[Input — start]

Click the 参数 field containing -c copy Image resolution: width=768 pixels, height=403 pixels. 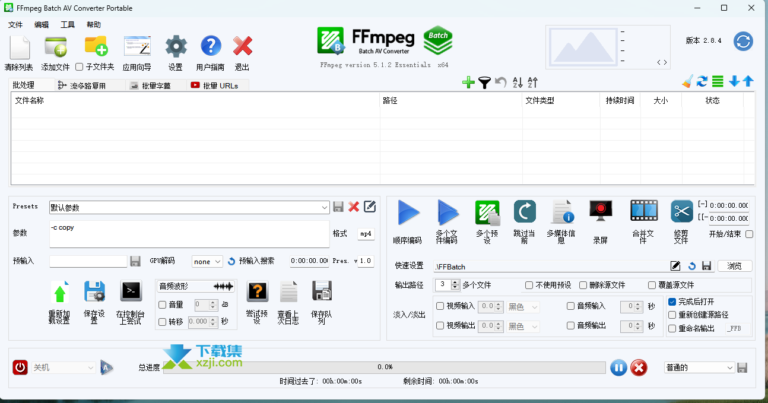(x=189, y=234)
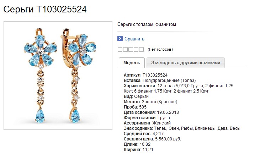Click the left earring in product photo
This screenshot has width=260, height=161.
pyautogui.click(x=40, y=76)
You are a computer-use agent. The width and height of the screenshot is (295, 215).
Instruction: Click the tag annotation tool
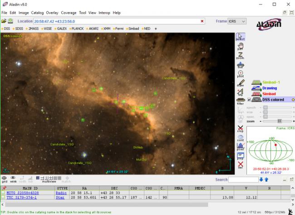(240, 92)
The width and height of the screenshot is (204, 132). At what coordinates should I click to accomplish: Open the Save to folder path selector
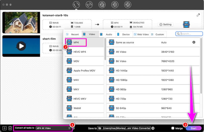tap(124, 128)
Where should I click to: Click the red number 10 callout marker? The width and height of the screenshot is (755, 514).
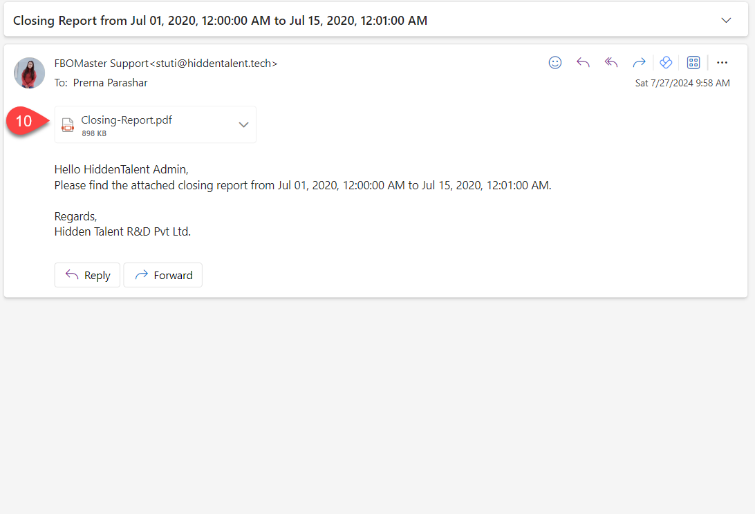tap(24, 122)
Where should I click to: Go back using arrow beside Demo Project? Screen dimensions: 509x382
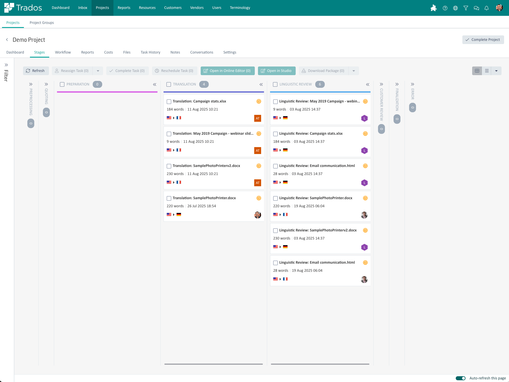[7, 40]
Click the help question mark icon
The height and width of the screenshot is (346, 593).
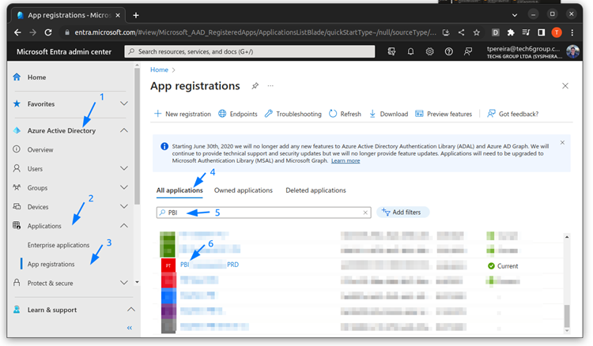point(449,51)
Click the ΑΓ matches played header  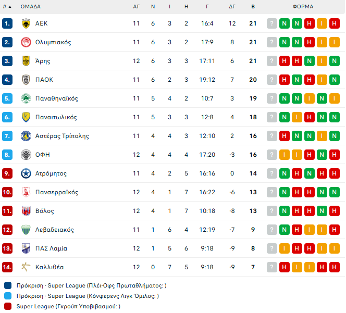137,7
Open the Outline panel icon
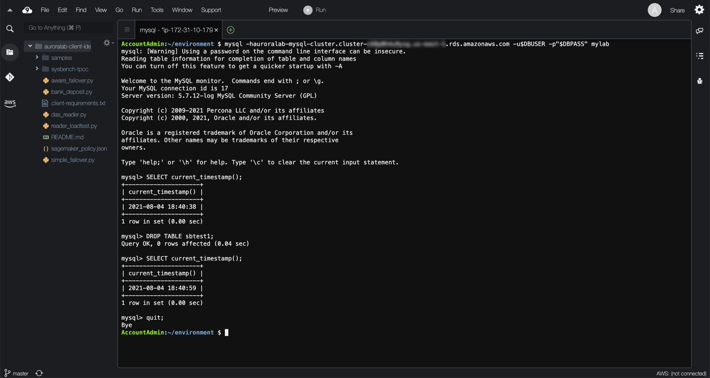 [699, 56]
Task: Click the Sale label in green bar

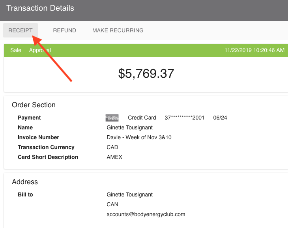Action: (16, 50)
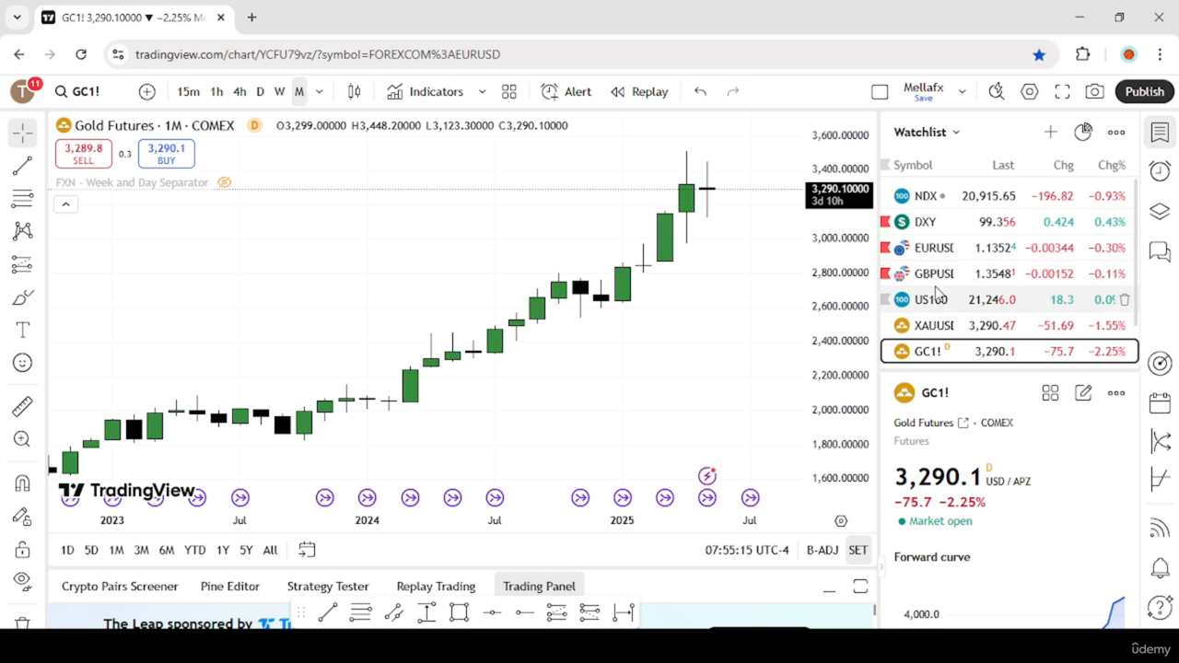Image resolution: width=1179 pixels, height=663 pixels.
Task: Open the Fibonacci retracement tool group
Action: click(x=23, y=198)
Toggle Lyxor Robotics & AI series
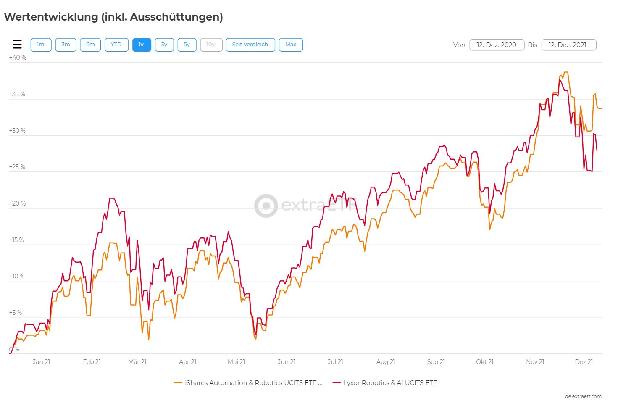 point(390,383)
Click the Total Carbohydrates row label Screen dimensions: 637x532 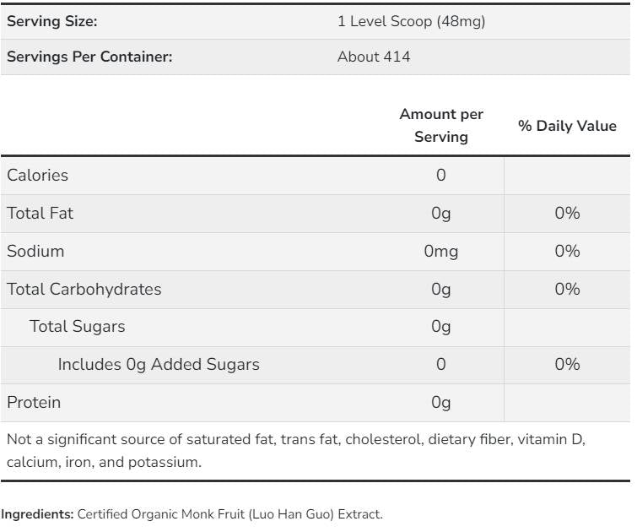84,290
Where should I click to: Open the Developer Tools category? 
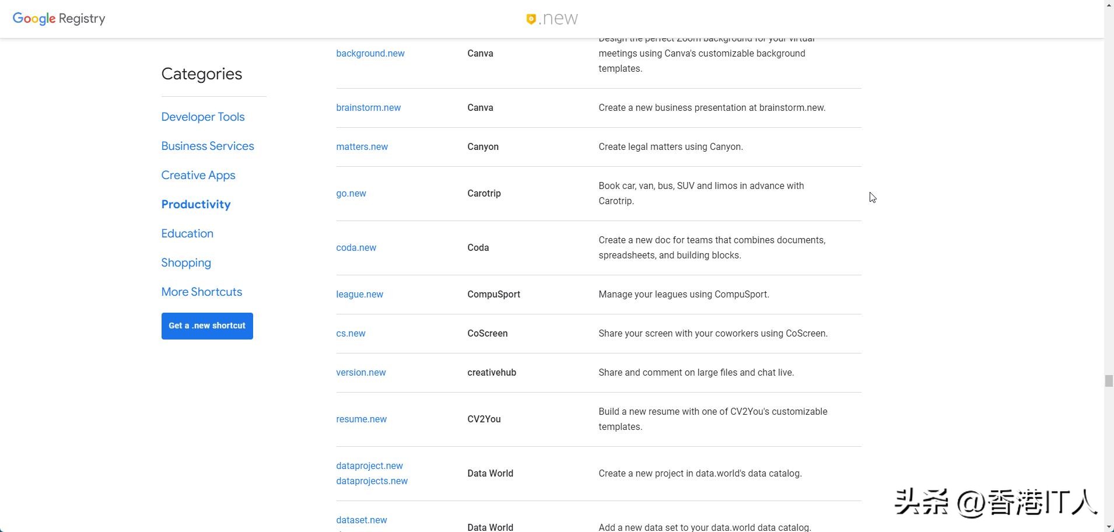(x=203, y=117)
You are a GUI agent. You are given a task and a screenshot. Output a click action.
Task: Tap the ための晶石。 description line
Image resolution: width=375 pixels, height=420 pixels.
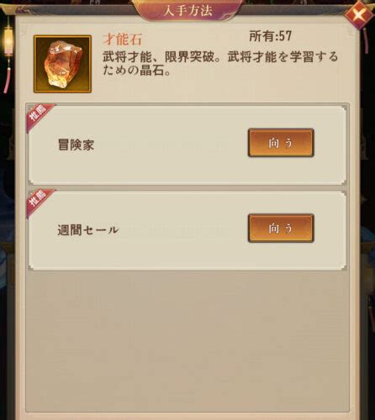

[Input — finish]

Exercise> What lines of the data include the word "agent"? Copy each of them.

Completed task>
You are a computer-use agent. The width and height of the screenshot is (295, 215).
You are a GUI agent. You are given a task and a screenshot. Output a click action.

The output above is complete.